Apps and OS X
Posted in General on September 3rd, 2004 by darcusb – Comments OffNorm Walsh is mulling the choice for a new laptop: Linux, or OS X? Taking sensible advice, he’s narrowing the decision based on available applications.
As an OS X user, I can say the following about applications on the OS:
The Apple iLife applications are good, as is the bundled mail client. I find Keynote a good, if imperfect, presentation app (with an XML file format).
Browser support is quite good. Both Safari and Firefox are good free browsers that run well on the platform.
I use emacs regularly. On my laptop it runs smoothly with all of the extra packages I use. It’s a bit more unstable on my desktop machine, and I have no idea why that is. It’s a newer binary, so that may be it. But it also may be that the desktop OS was not clean installed, which has resulted in some strange behavior in places.

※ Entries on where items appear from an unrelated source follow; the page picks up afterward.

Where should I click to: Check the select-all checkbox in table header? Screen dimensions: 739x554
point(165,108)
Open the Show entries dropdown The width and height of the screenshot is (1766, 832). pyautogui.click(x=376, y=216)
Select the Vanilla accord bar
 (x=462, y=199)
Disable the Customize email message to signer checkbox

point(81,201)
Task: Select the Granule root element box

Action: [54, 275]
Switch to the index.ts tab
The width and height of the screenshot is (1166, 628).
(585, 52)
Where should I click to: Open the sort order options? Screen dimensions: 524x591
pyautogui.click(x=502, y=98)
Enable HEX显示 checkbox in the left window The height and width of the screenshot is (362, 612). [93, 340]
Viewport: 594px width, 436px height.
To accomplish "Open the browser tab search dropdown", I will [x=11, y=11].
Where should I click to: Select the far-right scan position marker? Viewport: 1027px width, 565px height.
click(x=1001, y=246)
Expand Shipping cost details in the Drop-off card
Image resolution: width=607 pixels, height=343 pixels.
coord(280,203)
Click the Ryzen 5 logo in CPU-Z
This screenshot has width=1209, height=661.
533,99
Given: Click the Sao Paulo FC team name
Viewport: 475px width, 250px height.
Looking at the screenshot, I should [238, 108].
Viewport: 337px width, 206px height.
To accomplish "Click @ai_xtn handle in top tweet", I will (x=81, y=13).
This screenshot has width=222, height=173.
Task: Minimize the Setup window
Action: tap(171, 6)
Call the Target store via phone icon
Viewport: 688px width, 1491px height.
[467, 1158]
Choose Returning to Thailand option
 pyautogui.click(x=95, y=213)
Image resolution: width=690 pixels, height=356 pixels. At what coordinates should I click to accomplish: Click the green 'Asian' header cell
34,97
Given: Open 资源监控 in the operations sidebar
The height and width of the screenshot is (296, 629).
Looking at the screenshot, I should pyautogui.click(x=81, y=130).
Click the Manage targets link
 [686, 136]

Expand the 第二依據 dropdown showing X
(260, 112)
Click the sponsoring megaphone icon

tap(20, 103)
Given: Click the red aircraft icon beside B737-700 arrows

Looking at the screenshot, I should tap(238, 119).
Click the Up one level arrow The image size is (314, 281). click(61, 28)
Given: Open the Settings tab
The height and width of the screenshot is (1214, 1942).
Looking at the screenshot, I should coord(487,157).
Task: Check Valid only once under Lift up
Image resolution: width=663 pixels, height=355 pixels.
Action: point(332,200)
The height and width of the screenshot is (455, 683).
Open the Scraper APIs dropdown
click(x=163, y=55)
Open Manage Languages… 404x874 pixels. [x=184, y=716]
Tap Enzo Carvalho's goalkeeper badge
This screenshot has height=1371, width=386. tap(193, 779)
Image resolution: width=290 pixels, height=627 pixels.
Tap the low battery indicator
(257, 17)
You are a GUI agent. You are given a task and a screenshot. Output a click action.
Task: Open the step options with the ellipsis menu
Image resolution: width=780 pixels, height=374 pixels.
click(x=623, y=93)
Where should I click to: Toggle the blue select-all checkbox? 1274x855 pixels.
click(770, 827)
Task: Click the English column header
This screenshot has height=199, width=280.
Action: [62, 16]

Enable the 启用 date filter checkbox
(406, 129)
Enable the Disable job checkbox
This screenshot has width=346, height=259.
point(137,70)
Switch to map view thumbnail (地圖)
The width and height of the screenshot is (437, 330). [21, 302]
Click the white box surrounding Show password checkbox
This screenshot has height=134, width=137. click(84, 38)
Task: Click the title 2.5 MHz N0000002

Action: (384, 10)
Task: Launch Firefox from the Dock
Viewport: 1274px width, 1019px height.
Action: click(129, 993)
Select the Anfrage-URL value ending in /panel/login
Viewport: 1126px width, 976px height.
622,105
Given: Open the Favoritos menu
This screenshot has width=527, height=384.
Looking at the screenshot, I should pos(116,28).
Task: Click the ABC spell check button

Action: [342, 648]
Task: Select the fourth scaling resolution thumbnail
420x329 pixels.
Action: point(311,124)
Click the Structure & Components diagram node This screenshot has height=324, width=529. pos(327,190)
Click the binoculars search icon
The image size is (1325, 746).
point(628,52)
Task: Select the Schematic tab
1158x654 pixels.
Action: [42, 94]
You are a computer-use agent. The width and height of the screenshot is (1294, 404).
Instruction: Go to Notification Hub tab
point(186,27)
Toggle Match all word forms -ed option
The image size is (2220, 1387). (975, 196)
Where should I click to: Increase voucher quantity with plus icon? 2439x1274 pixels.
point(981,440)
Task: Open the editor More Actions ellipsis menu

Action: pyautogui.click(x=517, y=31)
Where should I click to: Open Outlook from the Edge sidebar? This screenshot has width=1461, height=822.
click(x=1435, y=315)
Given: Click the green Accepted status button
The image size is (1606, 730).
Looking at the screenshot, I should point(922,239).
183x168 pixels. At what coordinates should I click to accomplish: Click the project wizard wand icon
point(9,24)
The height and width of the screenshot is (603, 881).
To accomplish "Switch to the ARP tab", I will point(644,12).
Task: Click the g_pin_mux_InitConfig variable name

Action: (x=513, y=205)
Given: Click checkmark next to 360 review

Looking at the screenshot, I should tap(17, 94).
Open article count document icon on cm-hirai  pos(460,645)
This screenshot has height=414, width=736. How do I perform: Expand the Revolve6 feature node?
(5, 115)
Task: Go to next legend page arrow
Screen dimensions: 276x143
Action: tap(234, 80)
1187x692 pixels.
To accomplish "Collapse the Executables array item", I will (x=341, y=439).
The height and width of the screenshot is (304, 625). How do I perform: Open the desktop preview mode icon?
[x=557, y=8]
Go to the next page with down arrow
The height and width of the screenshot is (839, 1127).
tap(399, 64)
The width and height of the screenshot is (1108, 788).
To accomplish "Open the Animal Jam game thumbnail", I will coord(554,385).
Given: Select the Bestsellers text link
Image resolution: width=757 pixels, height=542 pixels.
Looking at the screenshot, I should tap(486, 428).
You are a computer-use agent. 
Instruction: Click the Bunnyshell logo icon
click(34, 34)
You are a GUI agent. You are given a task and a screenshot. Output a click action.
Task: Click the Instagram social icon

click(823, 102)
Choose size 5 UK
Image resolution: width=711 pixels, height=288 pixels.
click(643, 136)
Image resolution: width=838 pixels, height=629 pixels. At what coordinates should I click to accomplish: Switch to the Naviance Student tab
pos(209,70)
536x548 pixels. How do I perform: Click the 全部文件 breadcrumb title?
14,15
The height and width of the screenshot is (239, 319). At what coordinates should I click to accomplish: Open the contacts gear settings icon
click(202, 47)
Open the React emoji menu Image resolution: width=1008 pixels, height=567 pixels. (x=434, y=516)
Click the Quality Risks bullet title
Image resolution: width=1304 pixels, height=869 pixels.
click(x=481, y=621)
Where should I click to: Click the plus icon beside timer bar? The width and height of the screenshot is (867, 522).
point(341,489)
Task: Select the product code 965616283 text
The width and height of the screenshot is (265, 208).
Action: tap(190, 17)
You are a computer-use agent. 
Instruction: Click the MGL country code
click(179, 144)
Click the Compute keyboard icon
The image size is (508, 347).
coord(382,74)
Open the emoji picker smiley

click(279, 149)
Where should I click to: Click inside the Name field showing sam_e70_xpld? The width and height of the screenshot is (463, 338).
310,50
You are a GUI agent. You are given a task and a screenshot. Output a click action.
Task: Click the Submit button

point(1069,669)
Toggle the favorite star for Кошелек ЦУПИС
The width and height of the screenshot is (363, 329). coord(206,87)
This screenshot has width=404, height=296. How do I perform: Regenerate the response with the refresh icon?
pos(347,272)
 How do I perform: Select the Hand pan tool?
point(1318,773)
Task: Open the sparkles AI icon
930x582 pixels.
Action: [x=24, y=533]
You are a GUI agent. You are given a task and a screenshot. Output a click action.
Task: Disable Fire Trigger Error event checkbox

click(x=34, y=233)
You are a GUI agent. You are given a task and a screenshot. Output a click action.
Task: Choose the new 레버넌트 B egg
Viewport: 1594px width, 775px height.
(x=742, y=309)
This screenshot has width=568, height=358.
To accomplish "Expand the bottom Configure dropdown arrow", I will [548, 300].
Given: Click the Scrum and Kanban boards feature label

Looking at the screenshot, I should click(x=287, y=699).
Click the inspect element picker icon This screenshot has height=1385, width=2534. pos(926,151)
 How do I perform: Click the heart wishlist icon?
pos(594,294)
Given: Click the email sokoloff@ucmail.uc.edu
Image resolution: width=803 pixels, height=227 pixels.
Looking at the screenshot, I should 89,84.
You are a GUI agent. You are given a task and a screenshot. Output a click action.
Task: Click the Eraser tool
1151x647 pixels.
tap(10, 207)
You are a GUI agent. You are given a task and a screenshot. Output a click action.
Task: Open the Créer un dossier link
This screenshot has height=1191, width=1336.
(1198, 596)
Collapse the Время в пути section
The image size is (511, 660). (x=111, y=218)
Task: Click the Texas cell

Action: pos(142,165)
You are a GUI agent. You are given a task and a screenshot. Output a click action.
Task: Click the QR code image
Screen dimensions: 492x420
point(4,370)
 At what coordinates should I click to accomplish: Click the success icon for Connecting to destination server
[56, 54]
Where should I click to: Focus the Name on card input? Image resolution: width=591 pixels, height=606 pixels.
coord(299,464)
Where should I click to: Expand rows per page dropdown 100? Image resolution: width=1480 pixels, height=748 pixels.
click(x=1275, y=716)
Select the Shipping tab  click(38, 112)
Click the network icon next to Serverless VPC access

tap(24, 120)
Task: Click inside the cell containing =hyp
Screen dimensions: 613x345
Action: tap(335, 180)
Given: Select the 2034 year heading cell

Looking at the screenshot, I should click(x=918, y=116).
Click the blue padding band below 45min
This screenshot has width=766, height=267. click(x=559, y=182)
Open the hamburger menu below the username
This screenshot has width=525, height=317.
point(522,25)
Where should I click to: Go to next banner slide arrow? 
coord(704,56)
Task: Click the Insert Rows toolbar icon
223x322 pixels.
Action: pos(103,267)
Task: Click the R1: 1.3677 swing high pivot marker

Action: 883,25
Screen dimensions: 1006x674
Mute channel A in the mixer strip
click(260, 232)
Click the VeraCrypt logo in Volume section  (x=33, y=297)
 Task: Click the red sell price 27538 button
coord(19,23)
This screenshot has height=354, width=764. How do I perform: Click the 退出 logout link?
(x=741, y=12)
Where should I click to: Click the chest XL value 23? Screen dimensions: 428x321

I have not had any significant problems running Java applications; everything from the eXist XML DB + Cocoon, to Trang and Saxon 8, to jEdit all run well.
OpenOffice support is one thing that does noticably lag behind support on Linux. I find NeoOffice/J good enough for my limited needs though.
Perl, Python and Ruby are all bundled, though not necessarily with the latest versions. I have not found it hard to upgrade when needed (with Ruby, for example). There are times when compiling C tools require some tweaks, but in general I’ve not had problems there either. And then there’s package management systems like Fink and DarwinPorts to make it even easier.
As for the hardware: I really love my iBook G4.